Tag Archives: haunted houses

An Account of Some Strange Disturbances in Aungier Street

In which two new lodgers in a long-empty Dublin house find that that they have an incorporeal (and rather unpleasant) third roommate.

By J. Sheridan Le Fanu

First published in 1853

Available online at Gaslight Etexts (Mr. Royal University, Calgary)

Yes, this is the story that I named the site after. I read “Aungier Street” first when I was fourteen, and it worked: it gave me a thoroughgoing case of the creeps. I like to think that Le Fanu would be happy to know that his writing made me uneasy, given that I was born a century-and-a-half later than he was.  That’s the romantic in me.

There’s another reason to kick off this site with a Le Fanu piece, however.  It’s because he was to the 19th century ghost story what Charlie Parker was to 20th century jazz.  Both men took forms that were growing hidebound and jolted them into new directions.

To make it clear what Le Fanu did, think for a moment about a prominent fictitious spirit: Hamlet’s father.

The late King of Denmark is representative of most literary ghosts prior to Le Fanu. We understand why His Majesty isn’t in his final resting place, and exactly what his goals are. Hell, if we were him, we would ache for revenge, too. Despite his deceased state, the King is just like any other character in the play. He comes across as very human, and is utterly lacking in ambiguity.

Le Fanu gives us apparitions that are the opposite of this. In most cases, we don’t know why they’re back, or what it is that they want. They’re as inscrutable as a tornado or a flood, and just as calamitous, at least on a psychic level.

This is the core of Le Fanu’s innovation: his ghosts aren’t characters in the traditional sense. They’re something to be fled from or fought against, but no matter what they were in life, they aren’t quite people anymore.
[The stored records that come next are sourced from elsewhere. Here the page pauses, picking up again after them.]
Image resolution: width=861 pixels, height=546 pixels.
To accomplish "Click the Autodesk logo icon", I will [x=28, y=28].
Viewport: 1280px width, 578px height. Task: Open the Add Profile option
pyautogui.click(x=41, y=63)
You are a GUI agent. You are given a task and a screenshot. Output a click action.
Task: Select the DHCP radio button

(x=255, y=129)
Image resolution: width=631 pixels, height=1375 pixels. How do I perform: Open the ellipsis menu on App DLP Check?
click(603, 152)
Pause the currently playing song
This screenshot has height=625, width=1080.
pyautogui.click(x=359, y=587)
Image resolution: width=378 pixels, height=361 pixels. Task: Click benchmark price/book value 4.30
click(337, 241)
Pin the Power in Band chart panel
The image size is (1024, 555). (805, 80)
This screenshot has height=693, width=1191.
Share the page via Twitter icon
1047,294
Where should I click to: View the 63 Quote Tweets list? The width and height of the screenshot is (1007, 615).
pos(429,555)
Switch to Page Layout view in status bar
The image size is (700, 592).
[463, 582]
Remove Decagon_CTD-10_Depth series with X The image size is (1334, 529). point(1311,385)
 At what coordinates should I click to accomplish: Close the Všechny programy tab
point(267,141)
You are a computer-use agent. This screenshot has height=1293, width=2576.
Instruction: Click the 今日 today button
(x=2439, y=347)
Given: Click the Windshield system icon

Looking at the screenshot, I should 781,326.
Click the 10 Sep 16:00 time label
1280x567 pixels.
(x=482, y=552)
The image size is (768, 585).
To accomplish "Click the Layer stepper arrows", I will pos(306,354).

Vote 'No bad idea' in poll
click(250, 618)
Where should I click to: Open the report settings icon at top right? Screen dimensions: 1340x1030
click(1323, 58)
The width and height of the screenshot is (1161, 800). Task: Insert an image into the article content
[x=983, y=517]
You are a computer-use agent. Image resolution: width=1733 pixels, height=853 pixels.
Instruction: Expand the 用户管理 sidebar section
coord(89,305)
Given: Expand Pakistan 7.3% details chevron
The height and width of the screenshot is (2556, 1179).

The ghost in “Aungier Street” is a prime example of this. We learn a few facts about who he was during the course of the story, but nothing that would make him sympathetic, or the object of our pity.  Le Fanu also conflates the ghost with the house he haunts, as if they were two aspects of the same entity. For instance, here’s how Richard, the narrator, describes the sleeping arrangements in the place, which he’s just rented with his cousin Tom:

“The bedrooms were wainscoted, but the front one was not gloomy; and in it the cosiness of antiquity quite overcame its sombre associations. But the back bedroom, with its two queerly-placed melancholy windows, staring vacantly at the foot of the bed, and with the shadowy recess to be found in most old houses in Dublin, like a large ghostly closet, which, from congeniality of temperament, had amalgamated with the bedchamber, and dissolved the partition. At night-time, this “alcove”–as our “maid” was wont to call it–had, in my eyes, a specially sinister and suggestive character. Tom’s distant and solitary candle glimmered vainly into its darkness. There it was always over-looking him–always itself impenetrable.” [Emphases mine.]

Inanimate objects are imbued with menace throughout “Aungier Street,” especially in a vivid dream sequence that Richard recounts, involving a window and an ominous portrait. At one point, Richard also has an unfortunate encounter with a menacing animate object, in the form of a large, malevolent rat. Musophobics would do well to avoid this bit.

Another of Le Fanu’s innovations was his introduction of subjective psychological states into ghost fiction. For example, Tom has a remarkable monologue, in which he describes a drinking song that he heard when trying to drift off to sleep; it was being bellowed by a drunk passing through the lane behind the house.  The song describes a person who’s dead drunk, but soon it takes a darker turn, under the influence of someone who’s capable of entering Tom’s thoughts. This is one of the high points of the story.

“Aungier Street” was in many ways a rough draft of a later piece, “Mr. Justice Harbottle,” written almost twenty years later. “Harbottle” is considered by many critics to be the superior work, but I prefer “Aungier Street.” I could provide a number of plausible reasons for feeling this way, but the truth is that this was my introduction not only to Le Fanu, but also to all of the great fiction I’ll be covering on this site.

Reading this story really did change my life: it made me aware of a whole body of literature that I had known nothing about.  That’s why I recommend “Aungier Street” so highly, in the hopes that it can be a sort of “gateway drug” for you, as well.